A smart person is someone who risks being made a fool.

It would be safer for me to describe the context by copying a description of climate science from another website. Instead, I write my own description in my own words so that ANY CLIMATOLOGIST COULD MAKE A FOOL OF ME.

Your comment calling me a fool doesn't work. It doesn't show anything wrong. It fails by your own standard: what expertise do you have that makes you think my description is "highly inaccurate"?

Go find a climate scientist and have them do a point-by-point rebuttal. I'll be saddened at having been made a fool of, but gladdened that I'll have learned something more about climate science.

Larry Seltzer said...

Since it might be an inside whistleblower rather than an outside hacker I would ask how this is different from Daniel Ellsberg, who had legitimate access to the Pentagon Papers and then copied and leaked them.

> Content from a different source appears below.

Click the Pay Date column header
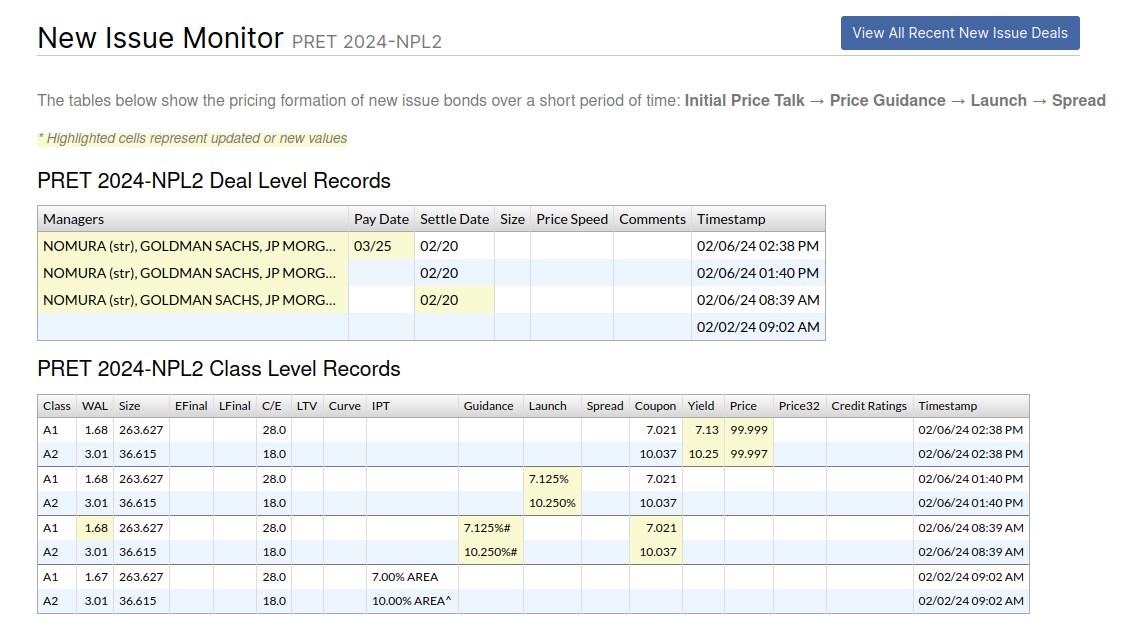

I also recommend an op-ed today in the Wall Street Journal by Richard Lindzen, professor of meteorology at MIT (and therefore, I would assume, credible on the subject), arguing that the science of global warming is not at all settled and that there's no real justification for disaster scenarios.

Larry Seltzer said...

I should add that Ellsberg was prosecuted for his leak and the case was eventually thrown out for gross prosecutorial misconduct. Parenthetically, some of the abuses came from a team of white house operatives formed for this case; that group, the Plumbers (so-named in order to plug leaks), performed the Watergate burglary that led to Nixon's downfall. So I like the irony of analogizing Ellsberg to the leaker in Climategate.